• WORK ITEM:
Write out again only the lines between the one with "You are a computer-use" and the end of the records below, both ends counted, and don't include the pictures.

• RECORDS:
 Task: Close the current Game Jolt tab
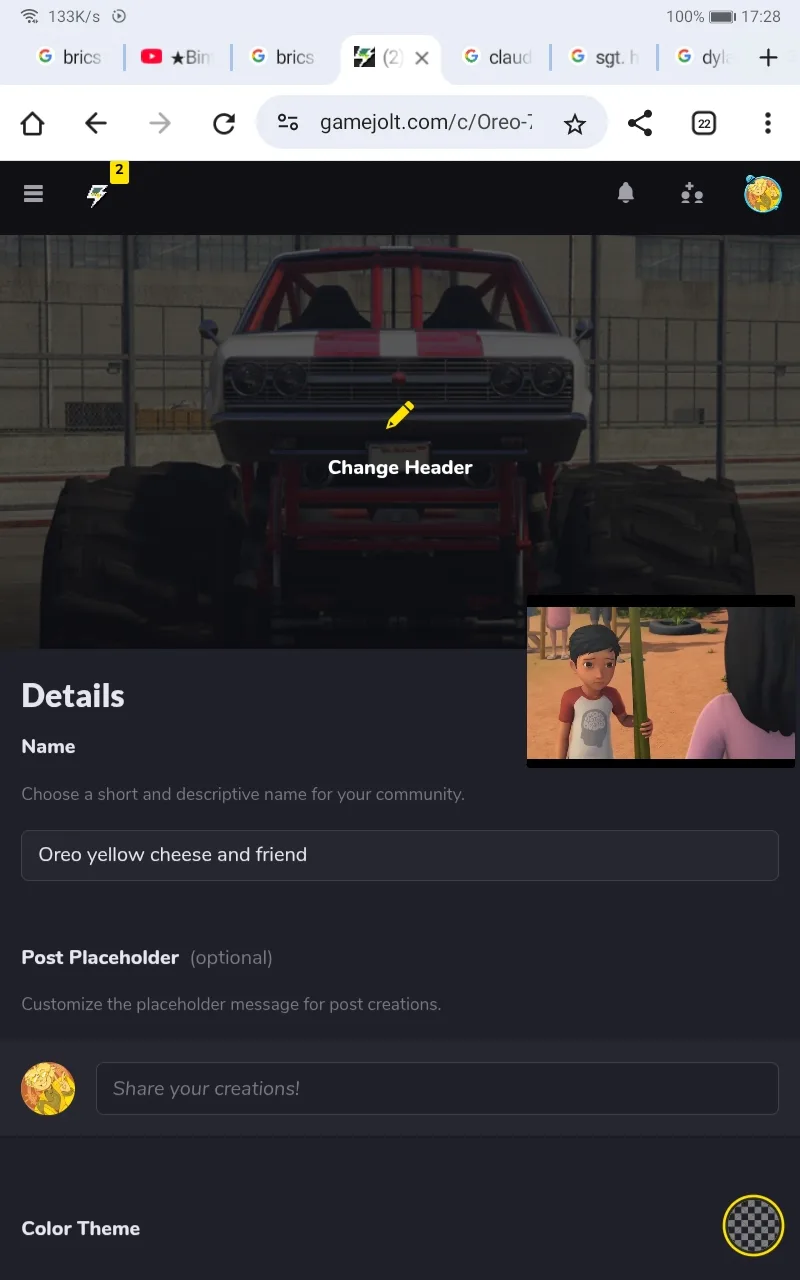tap(422, 58)
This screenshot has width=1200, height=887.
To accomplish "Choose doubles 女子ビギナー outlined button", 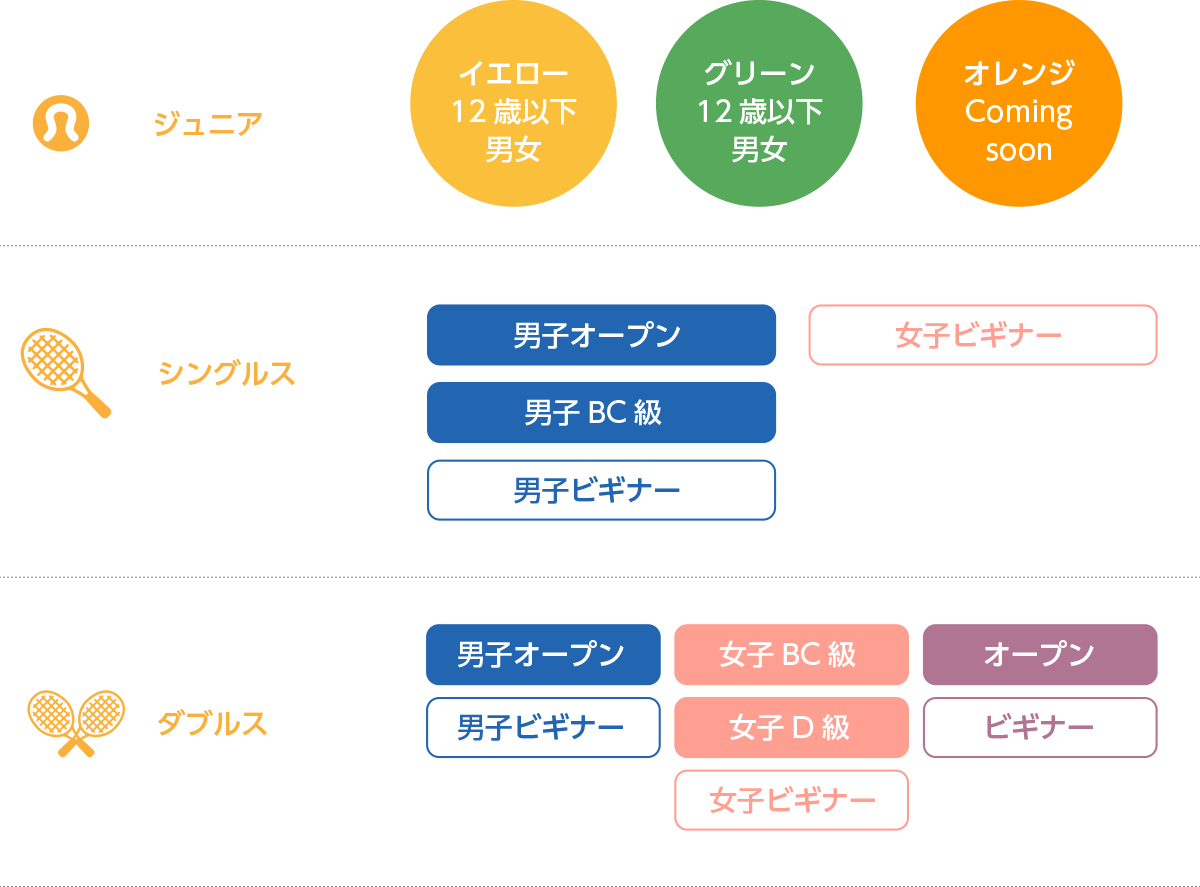I will [792, 800].
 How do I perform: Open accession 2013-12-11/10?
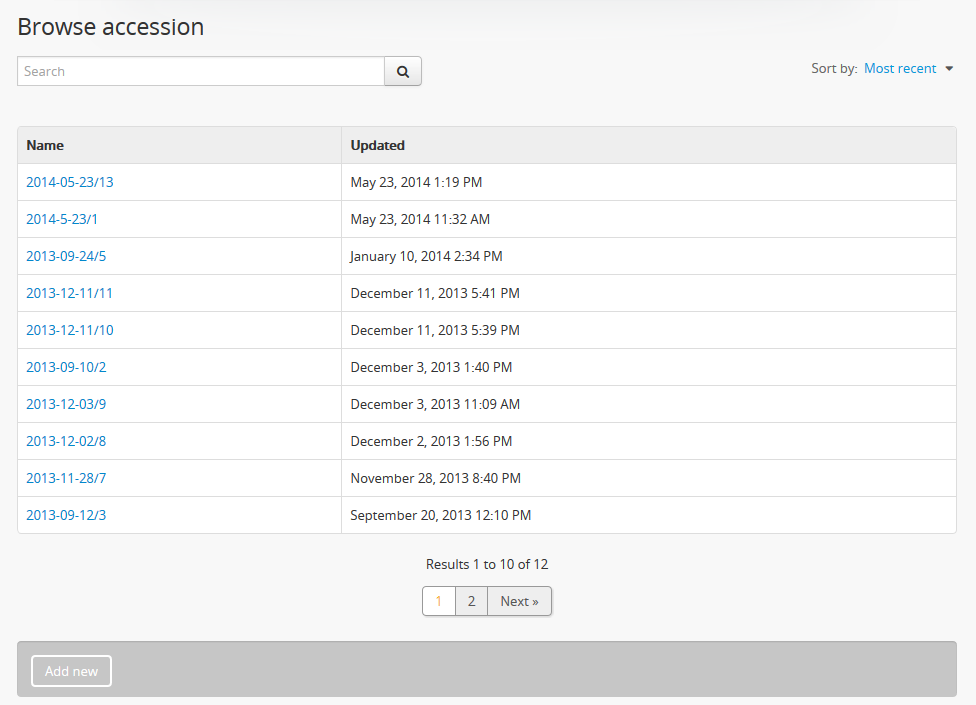coord(70,330)
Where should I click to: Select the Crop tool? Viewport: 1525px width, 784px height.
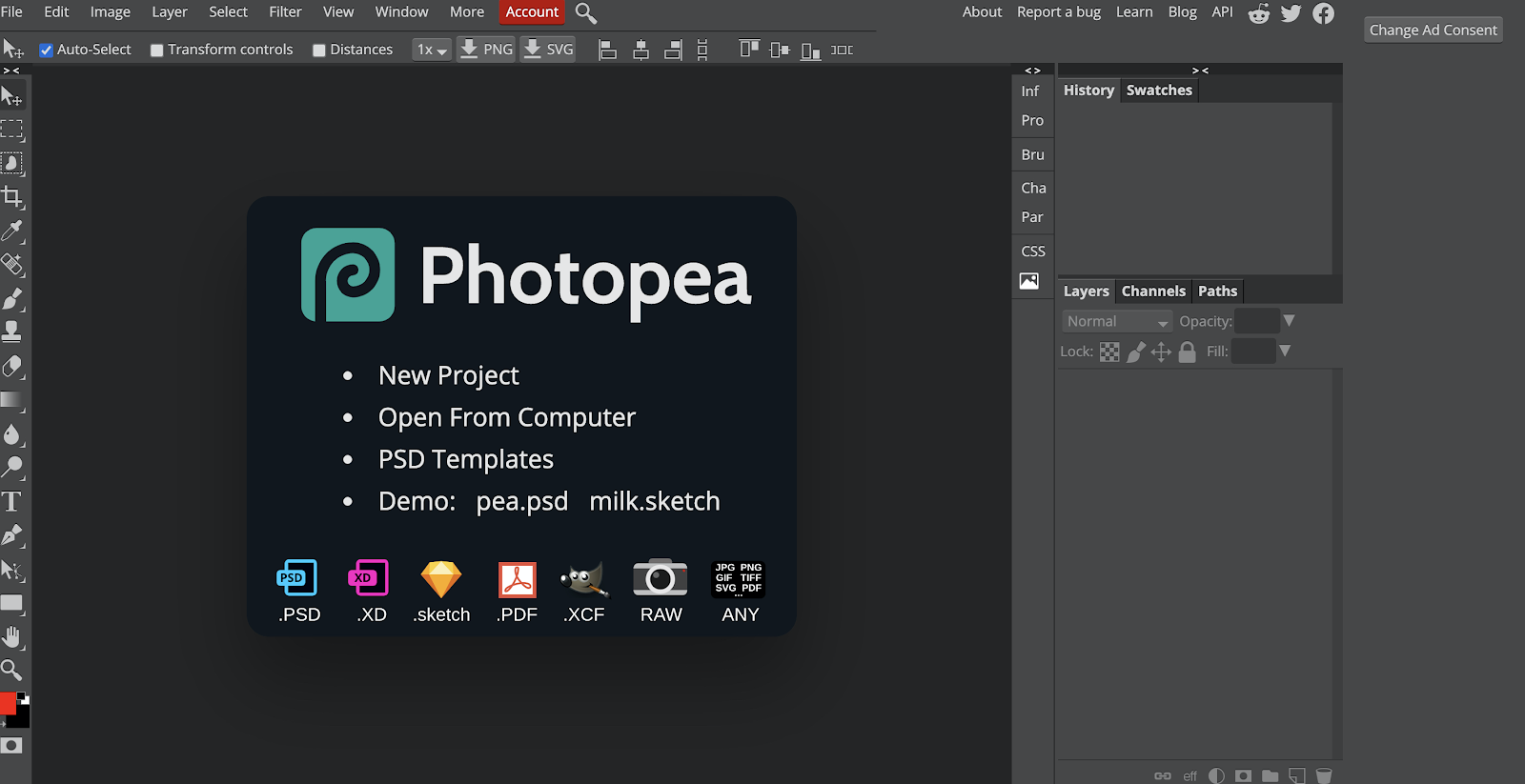coord(12,197)
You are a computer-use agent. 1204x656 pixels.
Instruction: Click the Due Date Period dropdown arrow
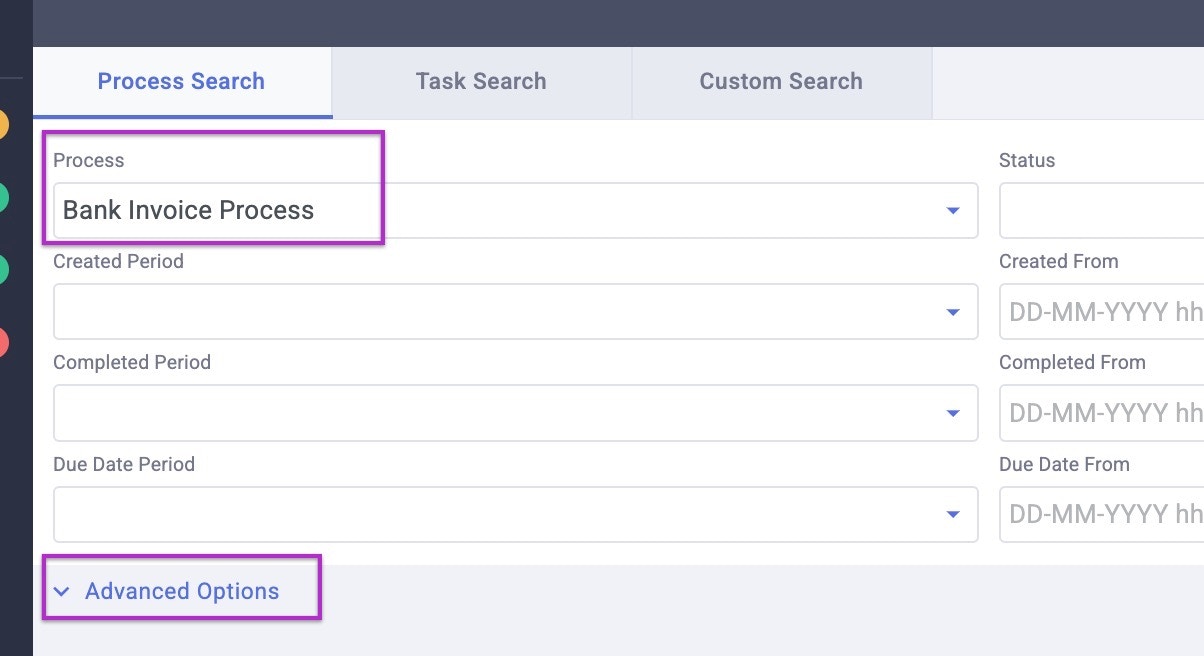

• WRITTEN RESPONSE:
You are a computer-use agent. 1204x656 pixels.
Instruction: Click the Due Date Period dropdown arrow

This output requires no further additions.